There have been massive and ongoing protests here in Korea over the government's efforts to comply with what should have been a rather routine resumption of imports of U.S. beef. Most international analyses of this situation that I have seen focus on the fact that it is about more than beef, but that it's not necessarily simple anti-Americanism either. Something in-between: it's about authority and control – meaning, whether or not South Korea can or should yield to American pressure to resume imports, or whether it should stand on its own authority and resist.
I find this intriguing, given my own neverending saga over the question of authority and how to deploy it successfully in my current work environment. This evening, I became frustrated because I felt that one of my coworkers had undercut my authority by telling me, in front of a student, that maybe I shouldn't make them stay late to finish homework (a fairly common form of mild discipline for students who don't complete their work). This set me up, since to make the student stay at that point I was not only being "unfair" to the student but also ignoring the plea for compassion from one of the student's other teachers.
When I complained about this, the response was: oh, we're not undercutting your authority. And a demand for concrete examples of other times I felt this occurred, since I had worded my complaint rather broadly, and said that I felt my authority was "frequently undercut." This wasn't wise of me, as arguments with my one supervisor always seem to devolve into arguments of the factuality of my complaints – a good strategy on his part, since the burden of proof is on the complainer.

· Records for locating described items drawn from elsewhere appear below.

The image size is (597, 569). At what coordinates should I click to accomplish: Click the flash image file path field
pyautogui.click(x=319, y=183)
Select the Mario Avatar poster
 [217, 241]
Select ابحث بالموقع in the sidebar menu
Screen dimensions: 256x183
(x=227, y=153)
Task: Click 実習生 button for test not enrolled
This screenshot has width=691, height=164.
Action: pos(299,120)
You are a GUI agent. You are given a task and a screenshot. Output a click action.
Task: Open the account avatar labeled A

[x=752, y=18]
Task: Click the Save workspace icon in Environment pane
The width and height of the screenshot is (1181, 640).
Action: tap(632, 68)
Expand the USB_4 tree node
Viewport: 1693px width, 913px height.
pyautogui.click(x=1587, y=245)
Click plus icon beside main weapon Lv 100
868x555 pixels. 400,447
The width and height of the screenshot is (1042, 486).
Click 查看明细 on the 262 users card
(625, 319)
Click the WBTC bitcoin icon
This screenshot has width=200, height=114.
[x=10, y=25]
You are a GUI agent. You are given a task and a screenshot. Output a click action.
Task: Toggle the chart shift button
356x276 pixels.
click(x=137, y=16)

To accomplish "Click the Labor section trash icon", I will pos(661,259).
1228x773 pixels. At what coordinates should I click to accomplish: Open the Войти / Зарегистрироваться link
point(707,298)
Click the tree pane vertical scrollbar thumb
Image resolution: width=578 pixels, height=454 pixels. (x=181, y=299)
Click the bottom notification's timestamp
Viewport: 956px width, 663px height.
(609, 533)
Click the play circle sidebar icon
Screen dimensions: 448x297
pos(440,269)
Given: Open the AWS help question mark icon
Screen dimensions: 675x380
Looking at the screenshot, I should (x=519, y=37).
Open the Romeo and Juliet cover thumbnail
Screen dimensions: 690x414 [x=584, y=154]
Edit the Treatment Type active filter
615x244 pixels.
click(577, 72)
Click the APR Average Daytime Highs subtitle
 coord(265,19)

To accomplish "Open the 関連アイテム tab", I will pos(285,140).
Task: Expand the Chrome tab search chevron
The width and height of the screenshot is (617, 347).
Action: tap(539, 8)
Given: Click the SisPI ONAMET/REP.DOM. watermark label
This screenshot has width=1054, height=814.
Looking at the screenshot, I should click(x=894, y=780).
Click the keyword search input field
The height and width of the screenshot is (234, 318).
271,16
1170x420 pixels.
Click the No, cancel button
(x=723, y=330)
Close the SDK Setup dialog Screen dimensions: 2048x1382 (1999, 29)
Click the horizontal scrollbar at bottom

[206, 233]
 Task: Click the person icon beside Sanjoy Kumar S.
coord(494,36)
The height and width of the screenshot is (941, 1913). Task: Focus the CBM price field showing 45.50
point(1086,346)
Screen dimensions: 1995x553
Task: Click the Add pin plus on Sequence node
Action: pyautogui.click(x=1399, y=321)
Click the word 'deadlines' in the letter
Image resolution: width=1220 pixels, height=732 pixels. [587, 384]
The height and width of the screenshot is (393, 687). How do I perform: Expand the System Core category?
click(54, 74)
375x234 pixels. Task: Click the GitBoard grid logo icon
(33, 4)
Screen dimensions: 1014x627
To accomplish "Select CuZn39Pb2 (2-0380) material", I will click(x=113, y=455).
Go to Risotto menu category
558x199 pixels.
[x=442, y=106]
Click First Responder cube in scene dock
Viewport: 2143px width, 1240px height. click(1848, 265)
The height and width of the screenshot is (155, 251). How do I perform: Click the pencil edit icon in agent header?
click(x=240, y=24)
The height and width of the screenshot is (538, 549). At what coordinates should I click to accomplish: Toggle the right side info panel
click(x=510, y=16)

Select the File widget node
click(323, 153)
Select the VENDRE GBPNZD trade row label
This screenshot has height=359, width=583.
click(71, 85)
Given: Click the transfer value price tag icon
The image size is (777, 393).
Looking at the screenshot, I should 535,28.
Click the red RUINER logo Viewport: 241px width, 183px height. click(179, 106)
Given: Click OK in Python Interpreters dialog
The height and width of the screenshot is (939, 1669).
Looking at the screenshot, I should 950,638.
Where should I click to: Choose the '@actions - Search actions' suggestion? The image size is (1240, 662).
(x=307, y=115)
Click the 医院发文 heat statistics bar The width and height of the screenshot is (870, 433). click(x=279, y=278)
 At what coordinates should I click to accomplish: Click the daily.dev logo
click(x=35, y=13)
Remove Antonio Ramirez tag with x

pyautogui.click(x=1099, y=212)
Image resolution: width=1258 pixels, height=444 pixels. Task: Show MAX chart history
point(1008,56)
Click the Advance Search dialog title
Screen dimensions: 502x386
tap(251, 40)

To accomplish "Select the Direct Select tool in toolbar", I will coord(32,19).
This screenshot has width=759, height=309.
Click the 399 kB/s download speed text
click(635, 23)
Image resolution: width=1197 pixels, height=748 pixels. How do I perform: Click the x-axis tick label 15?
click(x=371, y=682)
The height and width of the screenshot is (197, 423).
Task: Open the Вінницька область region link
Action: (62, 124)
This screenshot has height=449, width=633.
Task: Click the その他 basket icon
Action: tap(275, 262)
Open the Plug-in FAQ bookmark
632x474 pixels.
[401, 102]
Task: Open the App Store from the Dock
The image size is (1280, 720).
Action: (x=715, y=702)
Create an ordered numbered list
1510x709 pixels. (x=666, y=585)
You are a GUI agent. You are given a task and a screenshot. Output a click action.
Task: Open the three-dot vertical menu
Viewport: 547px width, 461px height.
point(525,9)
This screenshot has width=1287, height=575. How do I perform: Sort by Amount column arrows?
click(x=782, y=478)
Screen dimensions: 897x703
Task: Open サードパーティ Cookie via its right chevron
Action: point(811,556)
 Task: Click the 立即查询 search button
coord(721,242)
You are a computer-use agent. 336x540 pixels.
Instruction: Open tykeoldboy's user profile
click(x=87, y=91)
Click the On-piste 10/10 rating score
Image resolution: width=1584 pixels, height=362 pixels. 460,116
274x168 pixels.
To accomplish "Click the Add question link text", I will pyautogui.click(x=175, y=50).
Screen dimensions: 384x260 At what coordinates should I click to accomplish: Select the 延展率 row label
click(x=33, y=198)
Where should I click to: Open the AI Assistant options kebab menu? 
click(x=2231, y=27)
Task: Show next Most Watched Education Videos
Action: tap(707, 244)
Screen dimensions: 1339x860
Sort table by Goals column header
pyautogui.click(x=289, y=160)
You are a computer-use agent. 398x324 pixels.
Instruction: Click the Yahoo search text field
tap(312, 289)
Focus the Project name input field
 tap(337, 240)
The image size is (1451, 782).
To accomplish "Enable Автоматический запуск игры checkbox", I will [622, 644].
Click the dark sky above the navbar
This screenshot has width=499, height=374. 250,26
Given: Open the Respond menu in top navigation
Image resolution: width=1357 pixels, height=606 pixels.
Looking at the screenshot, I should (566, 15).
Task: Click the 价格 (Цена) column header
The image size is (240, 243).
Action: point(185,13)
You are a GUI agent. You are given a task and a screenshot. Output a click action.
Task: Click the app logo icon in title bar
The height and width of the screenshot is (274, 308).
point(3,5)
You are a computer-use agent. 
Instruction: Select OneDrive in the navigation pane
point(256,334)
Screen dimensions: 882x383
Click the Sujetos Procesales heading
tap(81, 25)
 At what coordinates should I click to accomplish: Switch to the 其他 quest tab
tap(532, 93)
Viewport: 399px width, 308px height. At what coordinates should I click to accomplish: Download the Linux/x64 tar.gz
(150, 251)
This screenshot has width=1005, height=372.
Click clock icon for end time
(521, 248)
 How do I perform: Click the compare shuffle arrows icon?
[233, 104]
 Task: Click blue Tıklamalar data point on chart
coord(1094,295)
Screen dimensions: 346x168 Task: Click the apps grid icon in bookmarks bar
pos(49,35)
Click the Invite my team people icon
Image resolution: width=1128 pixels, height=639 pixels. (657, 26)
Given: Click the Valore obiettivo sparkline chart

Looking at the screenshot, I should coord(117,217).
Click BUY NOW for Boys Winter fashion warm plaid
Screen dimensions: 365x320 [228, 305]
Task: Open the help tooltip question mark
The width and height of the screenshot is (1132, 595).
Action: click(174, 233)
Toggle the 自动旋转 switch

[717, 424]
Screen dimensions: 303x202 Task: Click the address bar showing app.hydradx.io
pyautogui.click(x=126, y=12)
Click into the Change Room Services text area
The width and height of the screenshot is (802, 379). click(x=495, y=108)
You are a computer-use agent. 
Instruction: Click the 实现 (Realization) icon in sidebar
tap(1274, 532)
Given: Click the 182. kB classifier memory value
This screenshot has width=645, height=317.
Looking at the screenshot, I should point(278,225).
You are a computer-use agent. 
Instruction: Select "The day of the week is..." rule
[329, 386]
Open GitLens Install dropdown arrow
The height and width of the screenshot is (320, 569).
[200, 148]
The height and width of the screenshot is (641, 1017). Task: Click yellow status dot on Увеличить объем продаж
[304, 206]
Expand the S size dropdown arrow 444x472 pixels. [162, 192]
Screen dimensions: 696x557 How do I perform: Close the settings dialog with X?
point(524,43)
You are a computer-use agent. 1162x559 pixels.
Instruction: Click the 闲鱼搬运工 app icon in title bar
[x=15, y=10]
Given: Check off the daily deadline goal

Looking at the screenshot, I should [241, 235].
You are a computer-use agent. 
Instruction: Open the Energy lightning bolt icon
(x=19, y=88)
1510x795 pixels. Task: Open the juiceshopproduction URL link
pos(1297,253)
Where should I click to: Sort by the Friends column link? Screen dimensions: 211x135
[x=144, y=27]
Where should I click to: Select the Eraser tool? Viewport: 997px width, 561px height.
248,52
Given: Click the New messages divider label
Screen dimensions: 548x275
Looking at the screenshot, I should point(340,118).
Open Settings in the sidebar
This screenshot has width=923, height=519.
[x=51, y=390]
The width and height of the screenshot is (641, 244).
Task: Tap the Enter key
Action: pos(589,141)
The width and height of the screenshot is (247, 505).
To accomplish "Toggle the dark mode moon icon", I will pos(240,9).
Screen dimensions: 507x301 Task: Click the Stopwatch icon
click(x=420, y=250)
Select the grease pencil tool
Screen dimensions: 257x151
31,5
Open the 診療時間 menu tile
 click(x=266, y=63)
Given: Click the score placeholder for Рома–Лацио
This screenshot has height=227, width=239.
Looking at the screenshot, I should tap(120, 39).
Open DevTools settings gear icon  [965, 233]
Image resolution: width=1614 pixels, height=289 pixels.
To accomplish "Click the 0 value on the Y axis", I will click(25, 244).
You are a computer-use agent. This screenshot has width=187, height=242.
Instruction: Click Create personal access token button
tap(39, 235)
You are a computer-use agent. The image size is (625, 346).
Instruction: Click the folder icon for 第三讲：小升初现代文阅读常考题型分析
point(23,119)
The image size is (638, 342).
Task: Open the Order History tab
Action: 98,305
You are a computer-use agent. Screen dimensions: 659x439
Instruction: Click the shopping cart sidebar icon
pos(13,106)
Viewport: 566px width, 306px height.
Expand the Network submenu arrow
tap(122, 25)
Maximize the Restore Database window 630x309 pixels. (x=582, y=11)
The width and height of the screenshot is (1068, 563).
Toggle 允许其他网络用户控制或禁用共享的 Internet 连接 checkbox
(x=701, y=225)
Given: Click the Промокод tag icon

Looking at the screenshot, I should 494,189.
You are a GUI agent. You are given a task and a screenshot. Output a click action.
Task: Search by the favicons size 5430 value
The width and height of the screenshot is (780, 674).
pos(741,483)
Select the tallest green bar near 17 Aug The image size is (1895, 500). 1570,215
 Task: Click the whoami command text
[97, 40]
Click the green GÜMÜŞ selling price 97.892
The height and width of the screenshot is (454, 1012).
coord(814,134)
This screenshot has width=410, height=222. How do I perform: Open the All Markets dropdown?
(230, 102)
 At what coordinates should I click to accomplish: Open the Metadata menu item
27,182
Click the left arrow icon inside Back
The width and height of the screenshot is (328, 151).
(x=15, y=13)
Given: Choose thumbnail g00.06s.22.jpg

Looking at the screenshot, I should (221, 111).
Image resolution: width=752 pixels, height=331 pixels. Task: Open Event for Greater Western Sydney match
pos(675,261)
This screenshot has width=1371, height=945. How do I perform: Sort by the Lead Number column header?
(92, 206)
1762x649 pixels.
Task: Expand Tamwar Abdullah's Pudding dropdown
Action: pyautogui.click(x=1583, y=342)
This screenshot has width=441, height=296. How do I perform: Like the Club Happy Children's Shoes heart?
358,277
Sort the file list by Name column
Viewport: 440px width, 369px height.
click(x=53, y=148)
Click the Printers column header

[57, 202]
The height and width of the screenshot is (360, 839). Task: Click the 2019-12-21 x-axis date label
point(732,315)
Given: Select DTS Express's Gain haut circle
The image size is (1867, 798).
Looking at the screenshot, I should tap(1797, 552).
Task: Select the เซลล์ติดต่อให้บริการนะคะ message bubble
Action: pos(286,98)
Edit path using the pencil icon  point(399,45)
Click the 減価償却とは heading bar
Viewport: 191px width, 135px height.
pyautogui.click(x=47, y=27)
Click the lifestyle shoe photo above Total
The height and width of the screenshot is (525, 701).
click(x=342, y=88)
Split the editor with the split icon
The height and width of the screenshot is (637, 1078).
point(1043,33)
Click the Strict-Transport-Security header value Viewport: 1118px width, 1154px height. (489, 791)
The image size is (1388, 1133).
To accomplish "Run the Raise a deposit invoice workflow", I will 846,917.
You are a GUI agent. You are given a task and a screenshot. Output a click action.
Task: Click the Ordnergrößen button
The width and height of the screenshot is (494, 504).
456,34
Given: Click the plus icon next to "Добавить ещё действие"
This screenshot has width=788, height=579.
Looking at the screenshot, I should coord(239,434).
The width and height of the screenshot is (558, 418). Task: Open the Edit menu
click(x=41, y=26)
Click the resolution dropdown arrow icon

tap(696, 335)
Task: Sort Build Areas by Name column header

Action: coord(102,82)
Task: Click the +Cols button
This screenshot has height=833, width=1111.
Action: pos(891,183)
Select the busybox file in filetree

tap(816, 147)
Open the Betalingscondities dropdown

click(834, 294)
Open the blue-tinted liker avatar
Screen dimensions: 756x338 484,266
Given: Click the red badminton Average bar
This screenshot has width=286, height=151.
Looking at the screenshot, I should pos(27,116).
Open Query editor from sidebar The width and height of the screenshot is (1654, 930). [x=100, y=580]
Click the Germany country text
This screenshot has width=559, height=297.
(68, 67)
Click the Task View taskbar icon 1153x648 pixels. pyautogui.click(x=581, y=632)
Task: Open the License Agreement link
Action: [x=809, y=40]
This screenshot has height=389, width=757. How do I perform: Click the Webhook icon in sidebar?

Regardless of the wisdom my complaint, I found myself feeling especially put off by a suggestion that somehow the only reason I lacked authority with my students is because I somehow don't have the creativity or force of personality to make that authority for myself. And coming home and looking at the news, I started to think about the radically different relationships American and Korean cultures cultivate with respect to the concept and practice of authority. All of which is to say, I'm aware that there's a cultural gap underlying the communication gap, which is brought to the fore by the "authority" gap that I'm experiencing everyday. And I have no idea how to proceed.